That idea has been advanced by Duncan Macinnes, secretary of the Western Isles Fishermen’s Association, who is also standing as a candidate for Comhairle nan Eilean Siar in this week’s elections.
Mr Macinnes was speaking after attending a conference on “vessels of the future” in which the most urgent priority under discussion was the need to reduce dependence on diesel and move towards clean energy for both financial and environmental reasons.
He told the Gazette: “I was very interested to learn about how the Norwegians are looking at the design of new vessels and the ways in which they will be powered. This is undoubtedly now a high priority and it could present us with an opportunity.
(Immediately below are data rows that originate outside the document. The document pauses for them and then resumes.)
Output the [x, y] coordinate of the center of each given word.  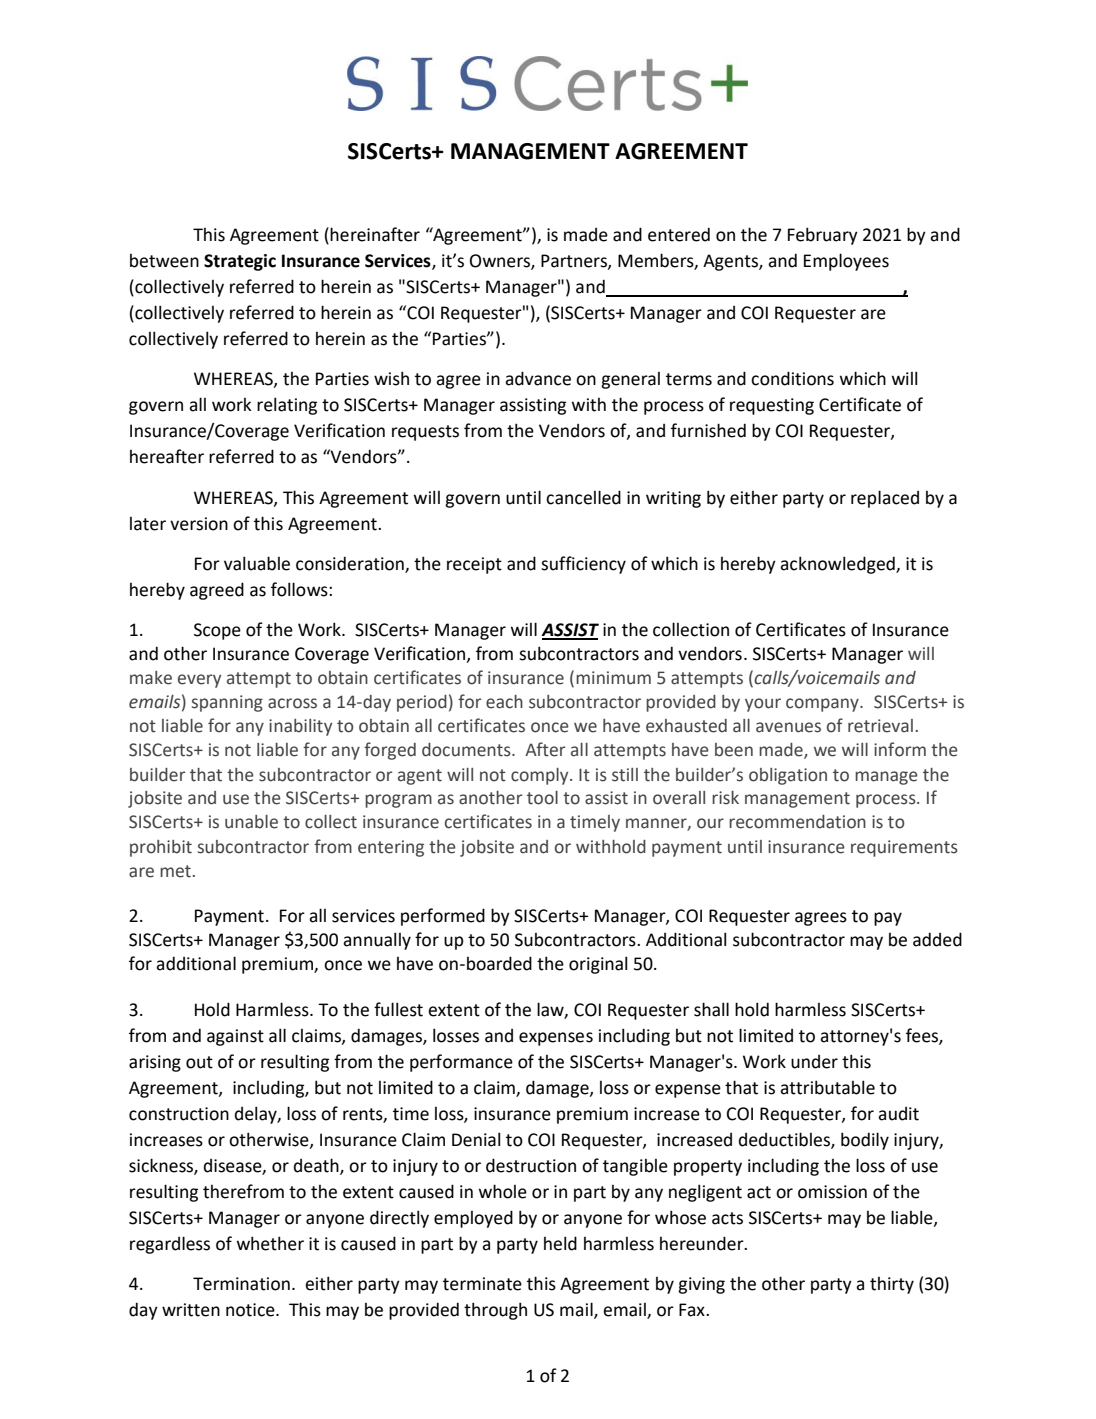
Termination [241, 1284]
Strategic [240, 262]
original [598, 965]
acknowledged [838, 565]
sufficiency [583, 565]
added [937, 939]
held [560, 1243]
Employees [846, 262]
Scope [217, 631]
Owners [501, 262]
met [175, 871]
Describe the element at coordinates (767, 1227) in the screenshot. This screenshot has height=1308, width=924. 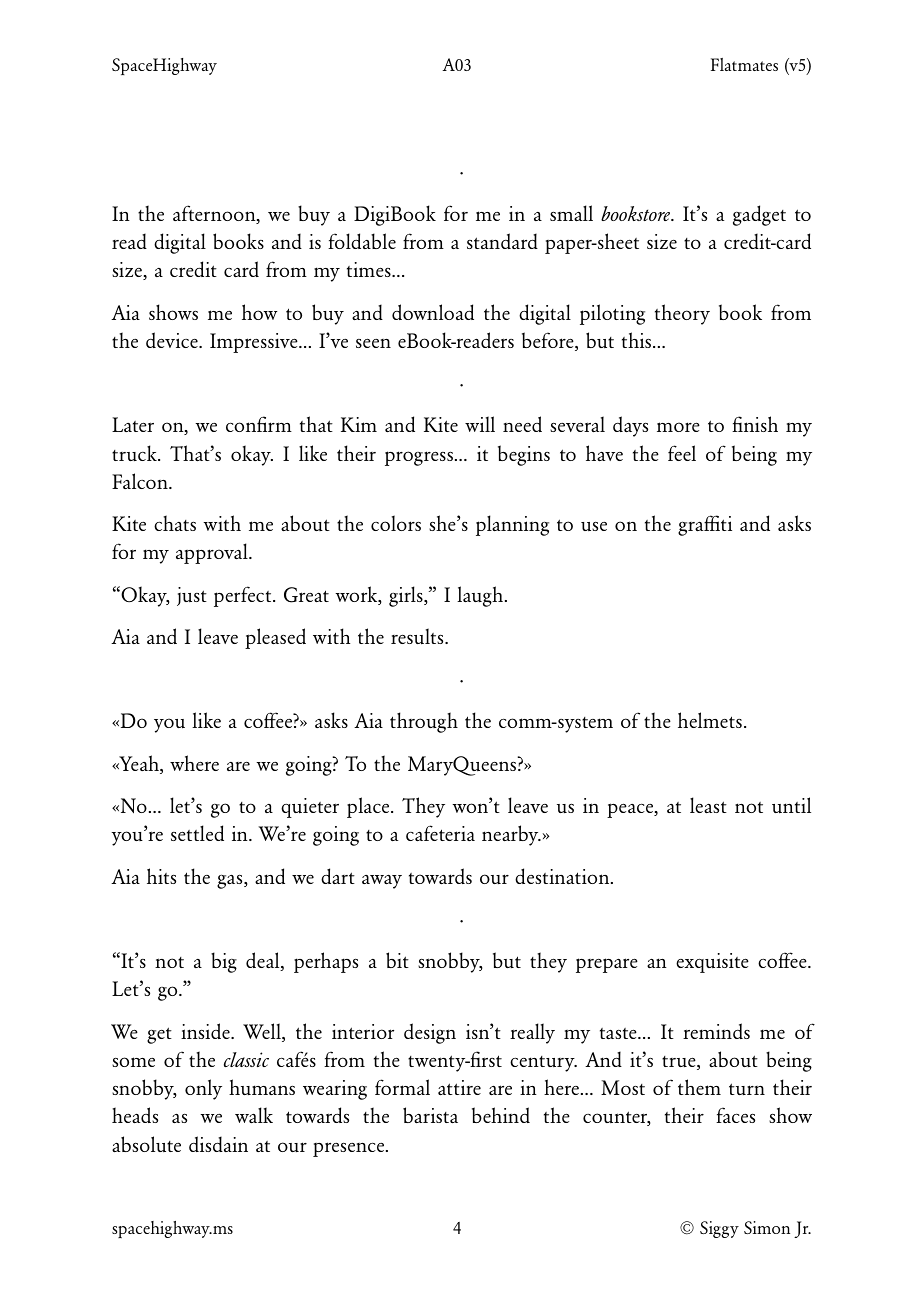
I see `Simon` at that location.
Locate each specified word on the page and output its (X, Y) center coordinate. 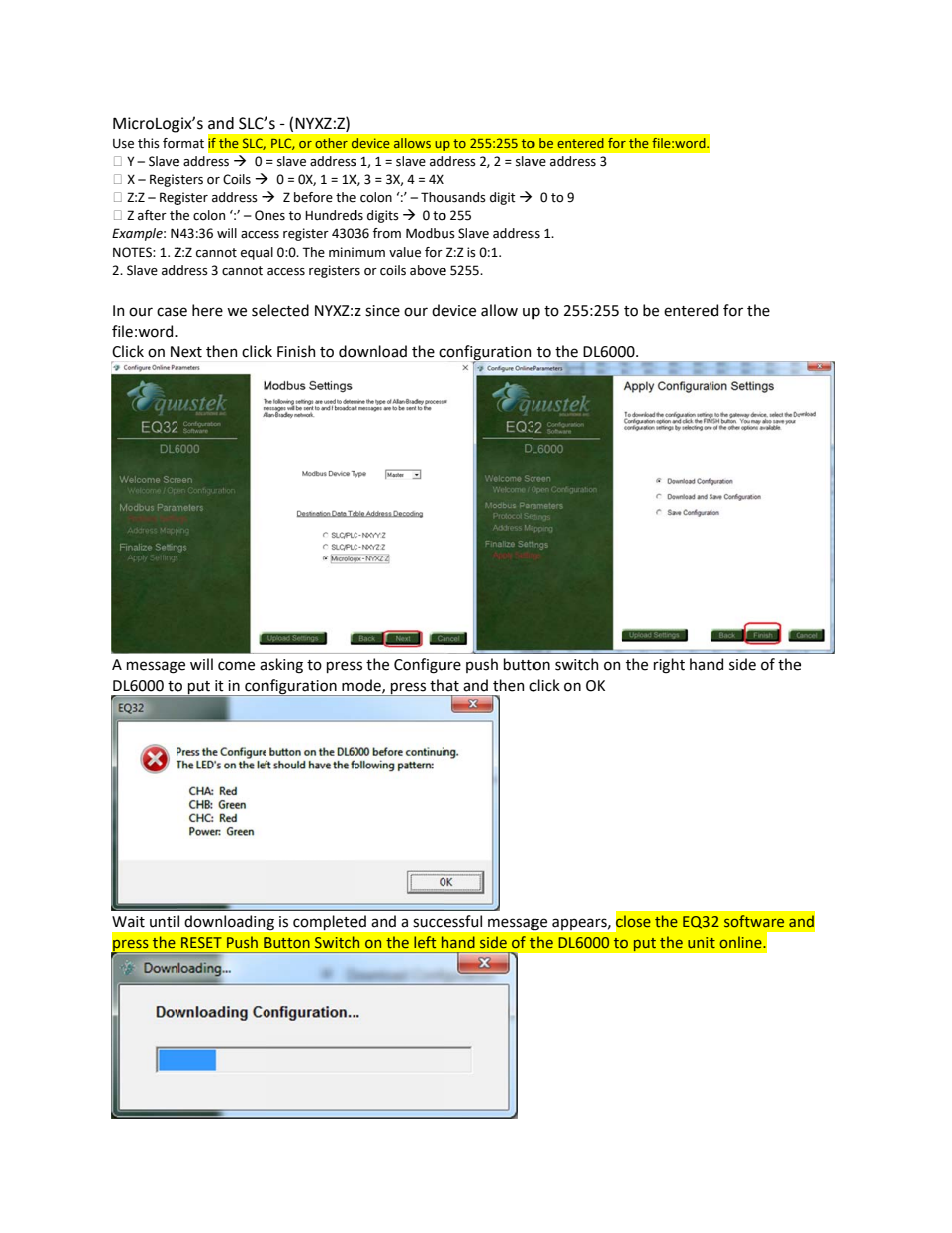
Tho (432, 197)
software (754, 921)
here (207, 310)
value (405, 252)
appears (580, 924)
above (428, 270)
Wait (128, 922)
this (149, 143)
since (382, 311)
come (236, 666)
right (669, 666)
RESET (201, 942)
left (425, 942)
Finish (296, 351)
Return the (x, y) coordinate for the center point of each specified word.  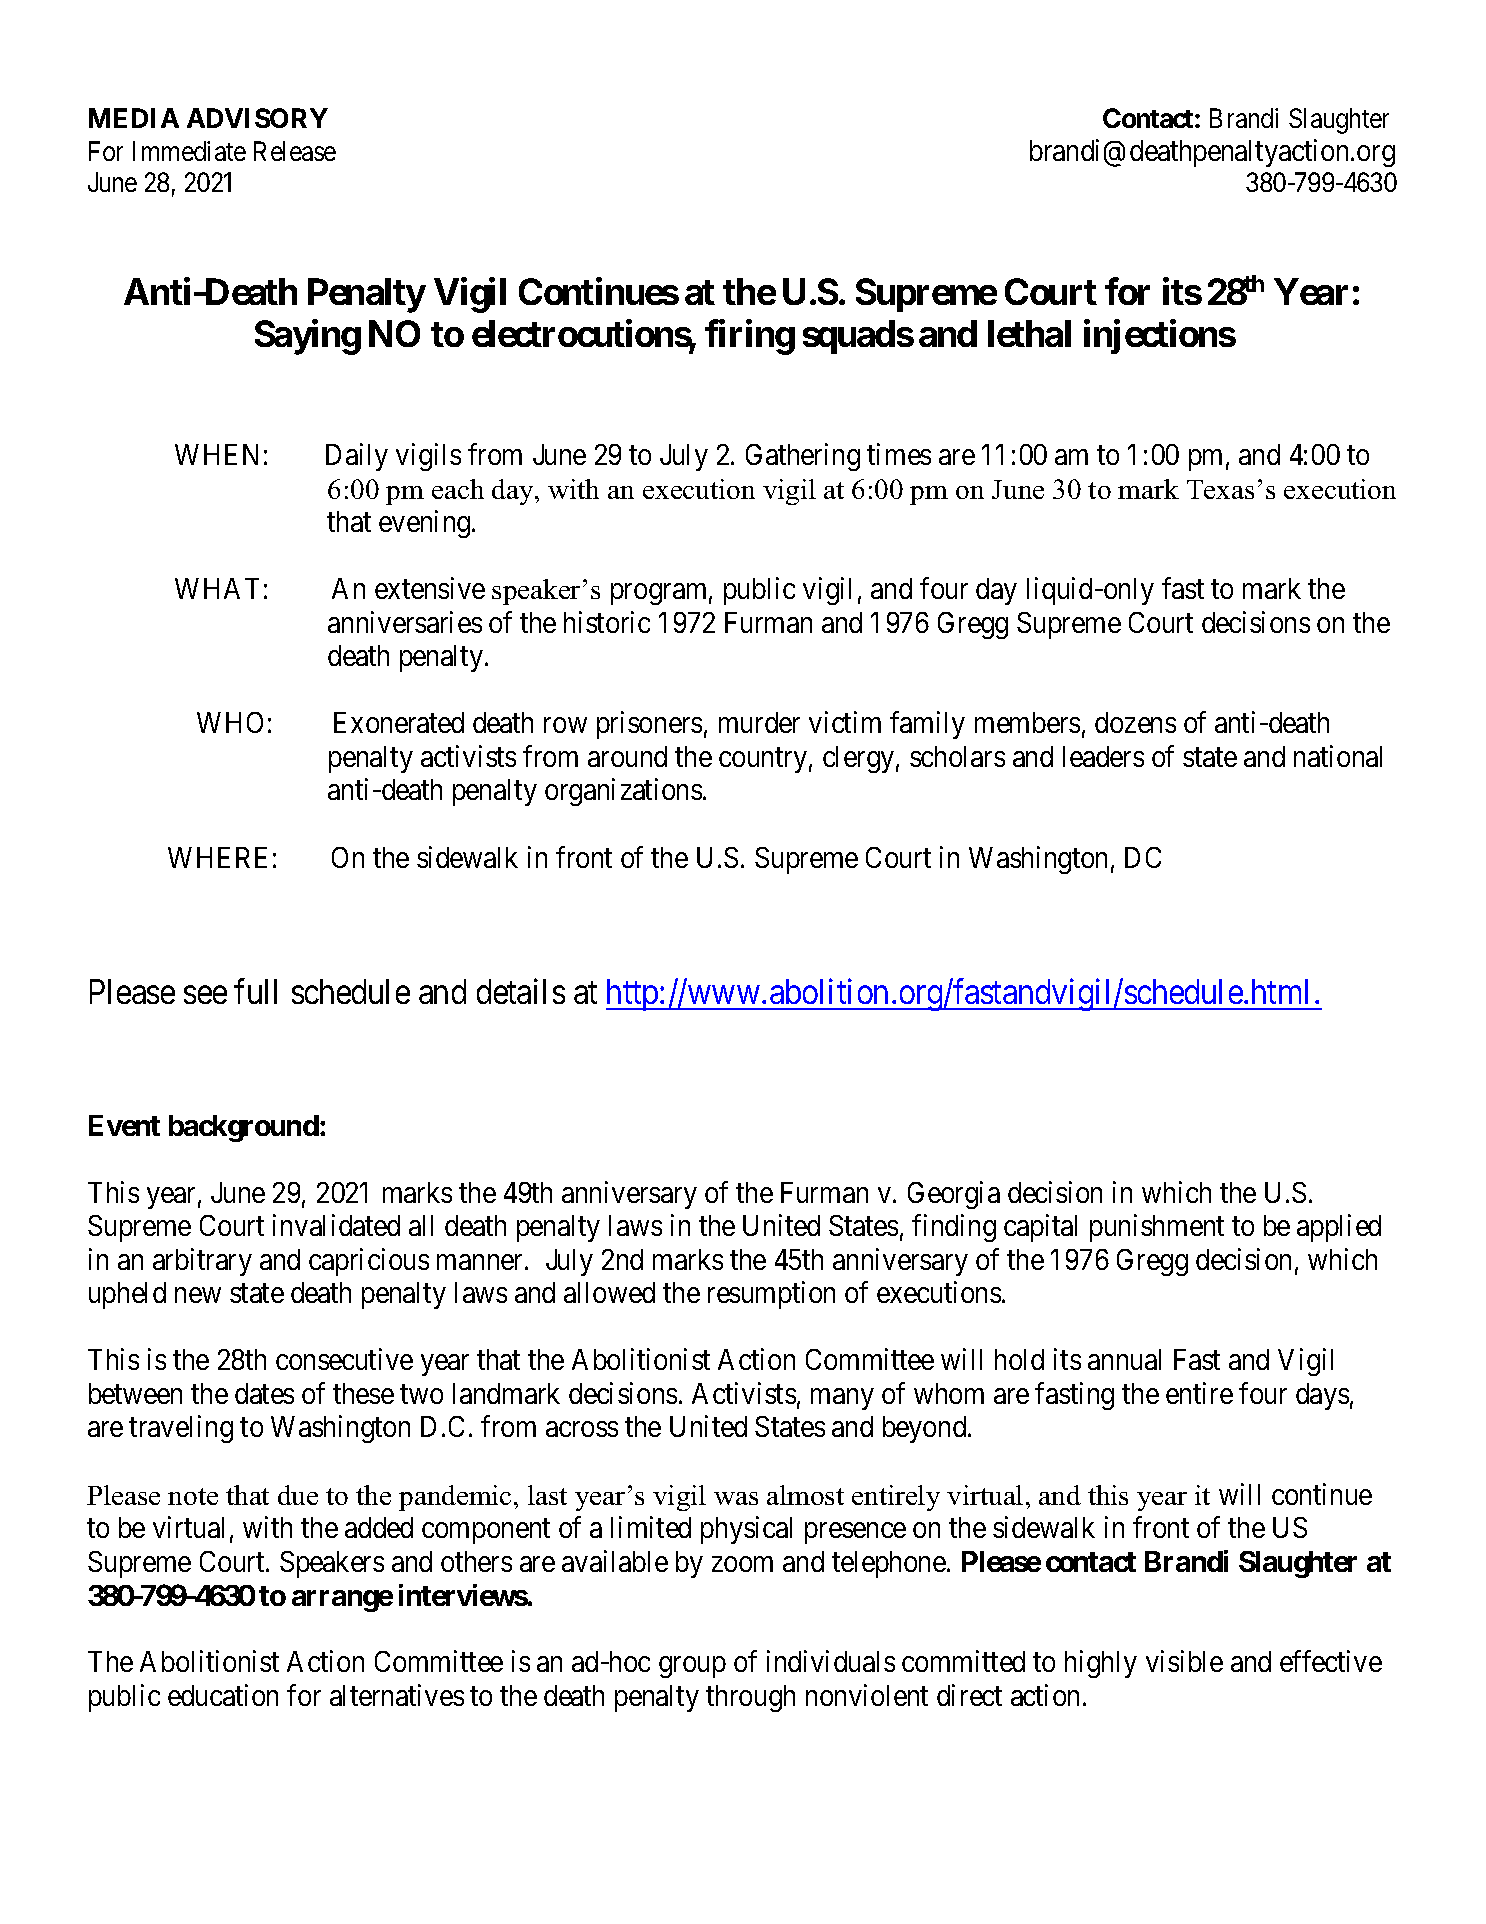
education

“If we can be involved from an early stage with the offshore wind developers, it should be possible to develop a base, with deep water access, for all kinds of vessels operating to the west of the Hebrides to supply them with clean fuels”.
The idea would also seem to fit in with Northland Power’s plans.
In a statement which accompanied their successful bid, the company said: “As the world grapples with the transition towards net‐zero, our plans to develop green hydrogen capabilities have been informed by real‐world discussions and will be a vital element of securing these areas’ future for the generations to come”.
Tanya Davies, project director for Northland Power said: "At this early stage in the project we are committed to opening up as many lines of dialogue as possible to ensure we have a comprehensive understanding of the needs of the community and how our project fits in.
“Hearing ideas from a range of stakeholder groups in the Western Isles, like the fishermen's association, is key to making the most of the many opportunities that will come from our wind project, both in terms of jobs and associated facilities and the power we will be generating.
" We'd be happy to meet Duncan to hear more about his ideas and see where we might be involved."